Work instructions =
Retype, exactly as they appear below, the lines between the line holding "#Overlooked (92, 1239)" and the line holding "#Development (96, 1228)", both ends included.

Records supplied =
# # # # #

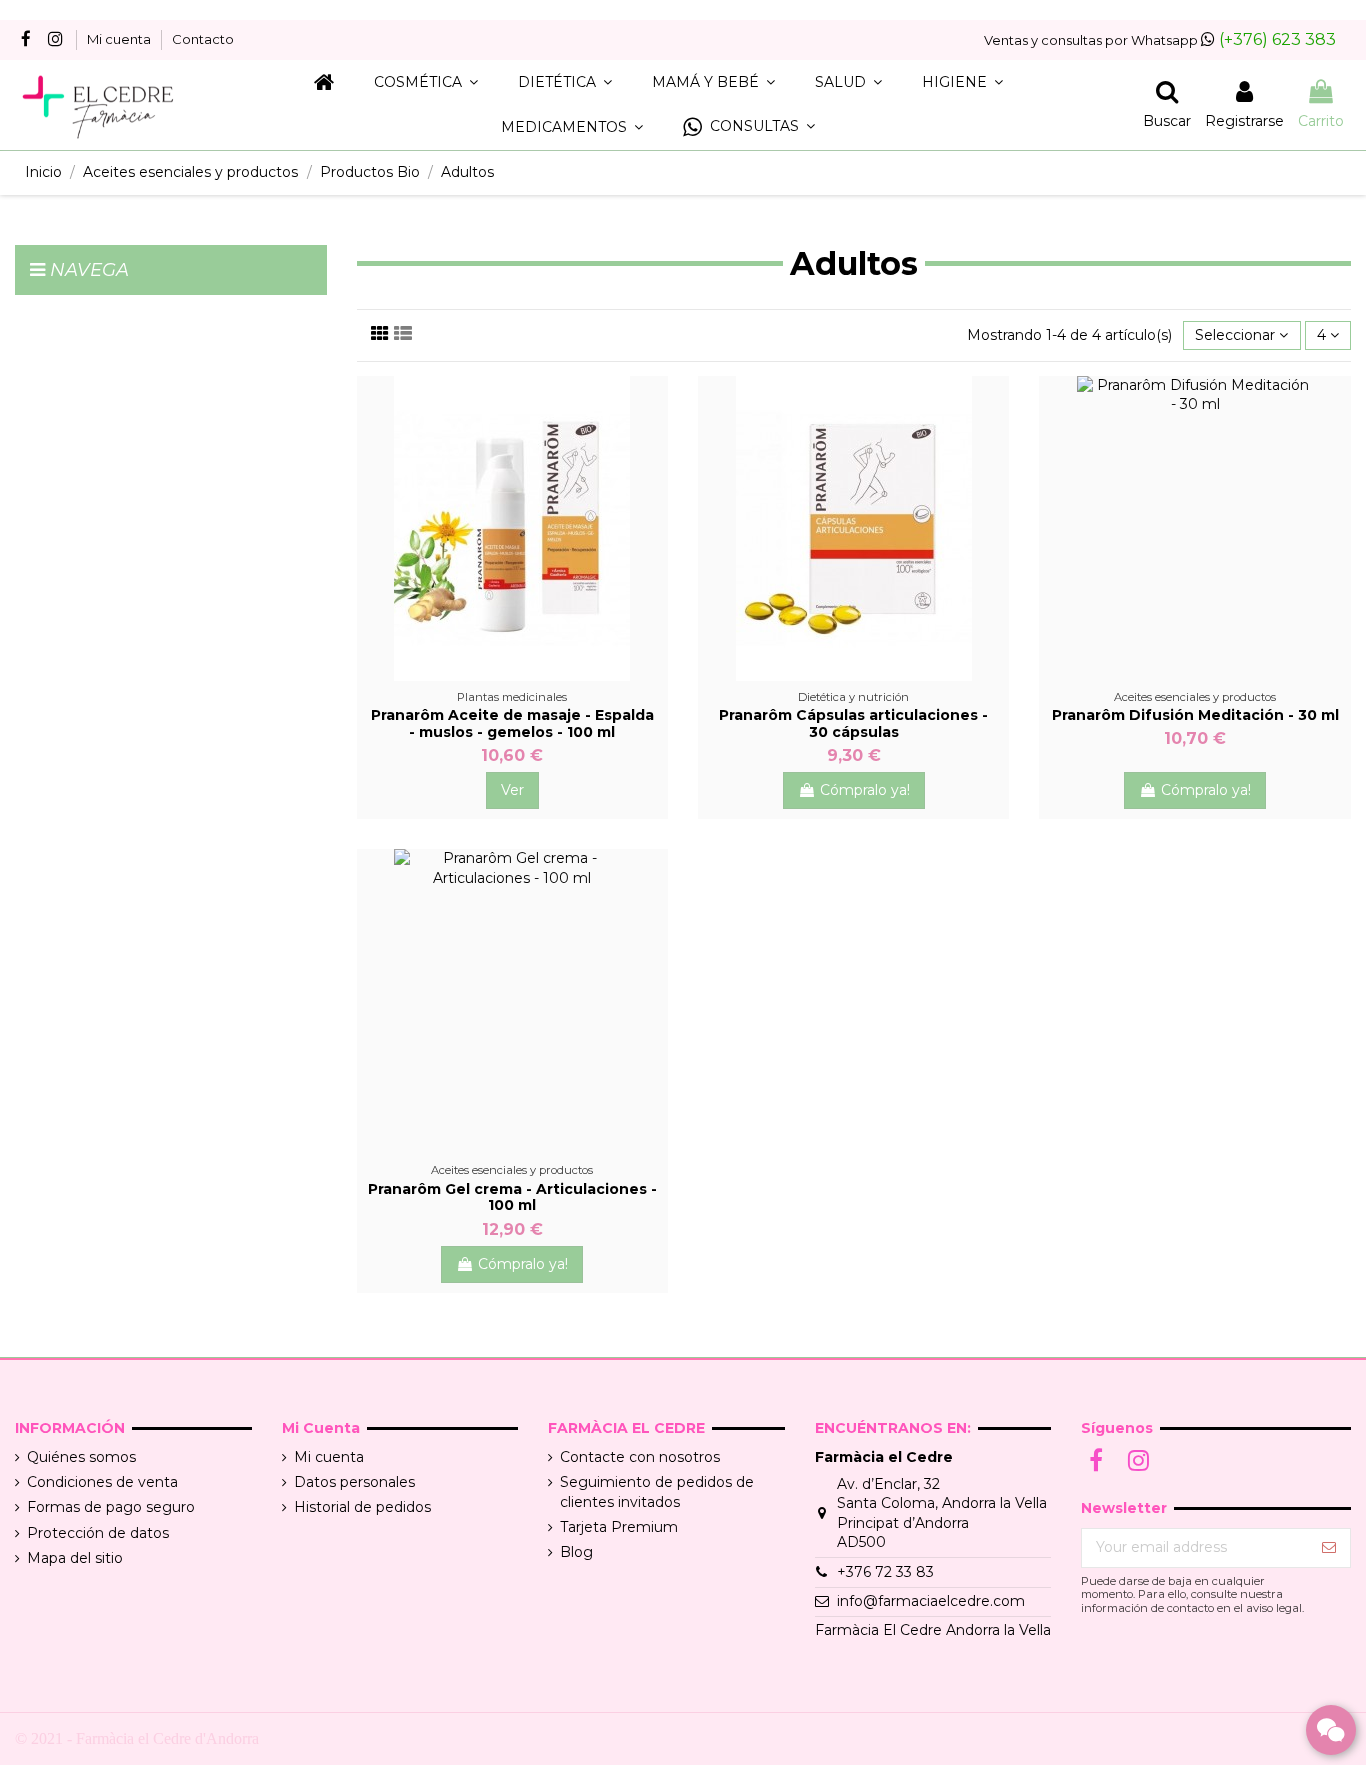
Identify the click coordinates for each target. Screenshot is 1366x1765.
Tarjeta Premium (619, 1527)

# # # # #

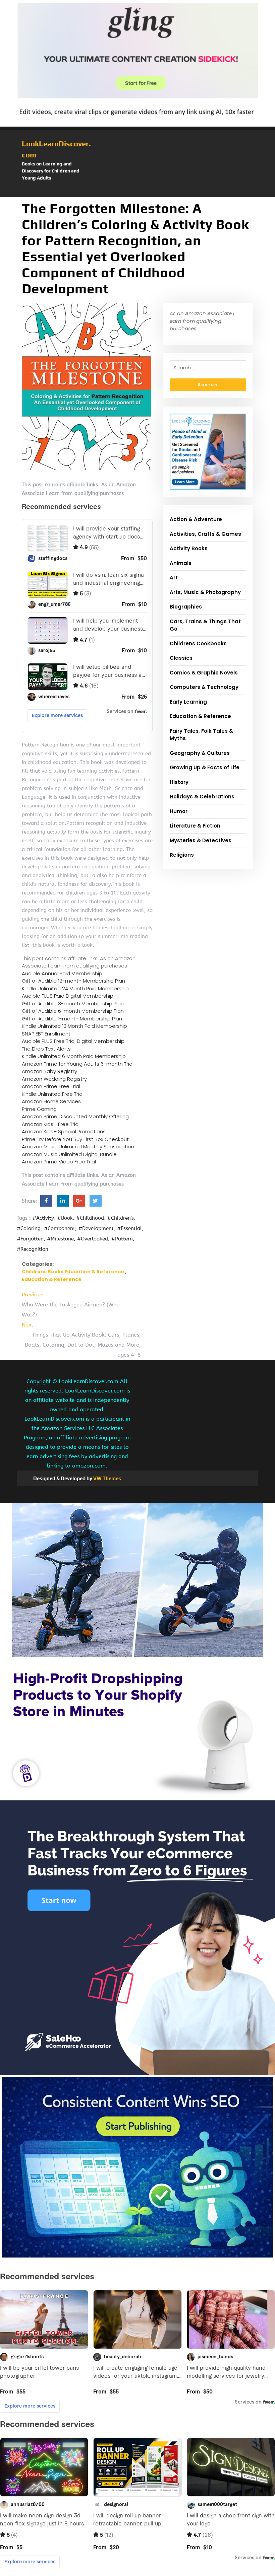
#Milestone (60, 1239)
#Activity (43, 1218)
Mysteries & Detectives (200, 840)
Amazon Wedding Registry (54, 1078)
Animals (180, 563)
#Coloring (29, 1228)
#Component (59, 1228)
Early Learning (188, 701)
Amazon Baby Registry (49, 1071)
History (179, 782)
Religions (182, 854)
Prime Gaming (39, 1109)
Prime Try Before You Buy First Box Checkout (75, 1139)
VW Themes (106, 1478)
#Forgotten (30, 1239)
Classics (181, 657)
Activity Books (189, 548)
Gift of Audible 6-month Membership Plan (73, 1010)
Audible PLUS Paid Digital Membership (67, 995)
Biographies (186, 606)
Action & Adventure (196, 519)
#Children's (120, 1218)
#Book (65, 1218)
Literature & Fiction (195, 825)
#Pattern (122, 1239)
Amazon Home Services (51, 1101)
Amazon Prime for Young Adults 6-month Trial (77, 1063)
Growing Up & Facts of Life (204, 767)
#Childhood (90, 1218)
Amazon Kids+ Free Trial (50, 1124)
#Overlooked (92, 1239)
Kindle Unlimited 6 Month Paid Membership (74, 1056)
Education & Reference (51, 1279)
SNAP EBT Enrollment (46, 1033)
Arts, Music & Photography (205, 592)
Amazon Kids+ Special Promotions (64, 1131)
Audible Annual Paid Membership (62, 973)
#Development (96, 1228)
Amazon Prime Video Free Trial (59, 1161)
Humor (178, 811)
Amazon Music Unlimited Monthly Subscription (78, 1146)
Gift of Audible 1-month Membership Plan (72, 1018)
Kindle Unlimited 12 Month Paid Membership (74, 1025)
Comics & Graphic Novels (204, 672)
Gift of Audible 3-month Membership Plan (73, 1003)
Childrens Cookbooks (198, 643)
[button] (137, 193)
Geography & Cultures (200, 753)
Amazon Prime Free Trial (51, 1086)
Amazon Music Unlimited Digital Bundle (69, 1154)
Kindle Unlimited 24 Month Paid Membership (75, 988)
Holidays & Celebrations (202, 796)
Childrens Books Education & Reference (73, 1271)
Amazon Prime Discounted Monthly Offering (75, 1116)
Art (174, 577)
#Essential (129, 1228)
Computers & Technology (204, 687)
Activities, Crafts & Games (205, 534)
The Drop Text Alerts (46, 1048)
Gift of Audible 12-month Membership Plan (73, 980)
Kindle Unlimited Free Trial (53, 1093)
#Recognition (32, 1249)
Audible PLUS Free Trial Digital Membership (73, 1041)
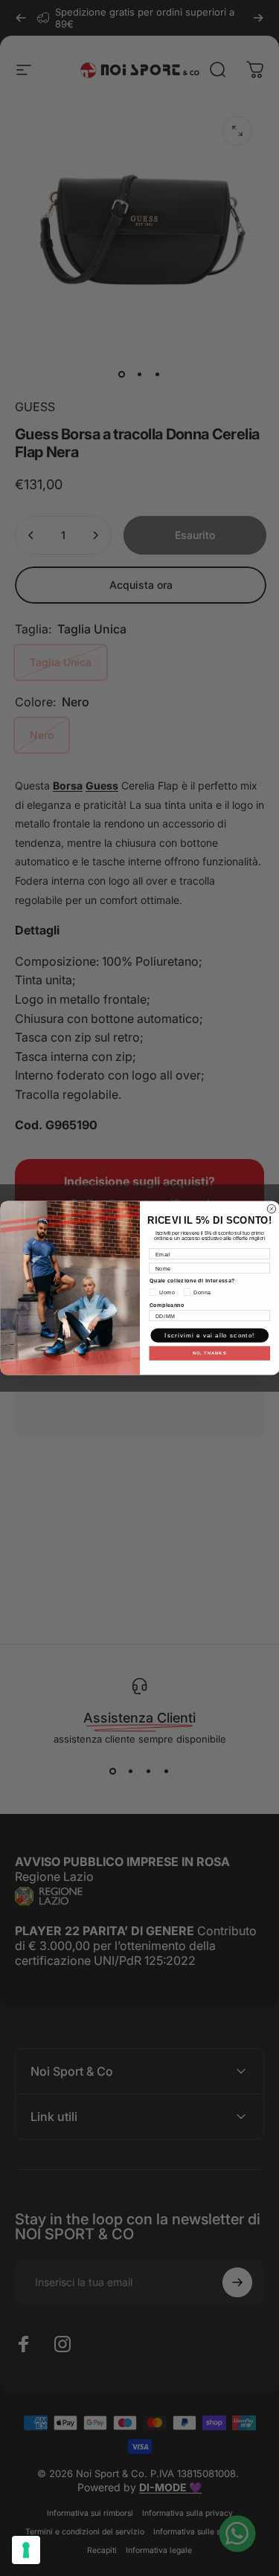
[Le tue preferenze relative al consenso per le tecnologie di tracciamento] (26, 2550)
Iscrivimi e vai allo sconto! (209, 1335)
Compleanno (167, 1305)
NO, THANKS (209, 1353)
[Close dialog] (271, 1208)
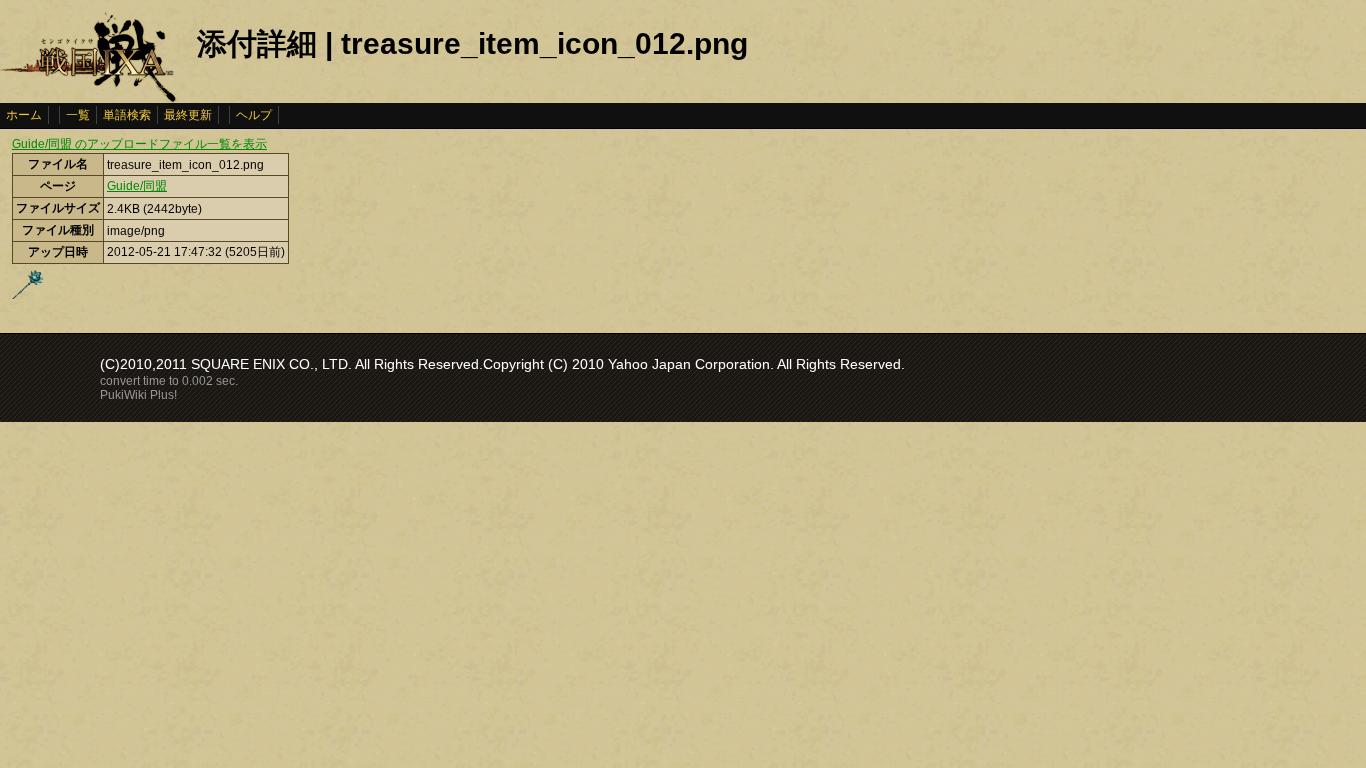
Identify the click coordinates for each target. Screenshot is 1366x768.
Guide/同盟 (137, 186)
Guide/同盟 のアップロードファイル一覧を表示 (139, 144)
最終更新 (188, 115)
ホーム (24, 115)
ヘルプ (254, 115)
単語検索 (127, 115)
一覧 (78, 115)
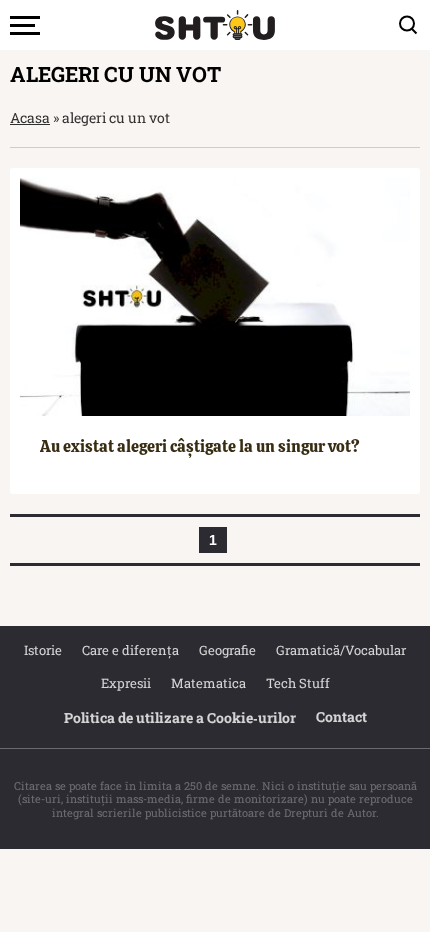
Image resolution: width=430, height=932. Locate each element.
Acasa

# # # # #

Exercise response =
#Overlooked (92, 1239)
Kindle Unlimited 6 Month Paid Membership (74, 1056)
Education & Reference (51, 1279)
SNAP EBT Enrollment (46, 1033)
Arts, Music & Photography (205, 592)
Amazon Kids+ Special Promotions (64, 1131)
Audible Annual Paid Membership (62, 973)
#Development (96, 1228)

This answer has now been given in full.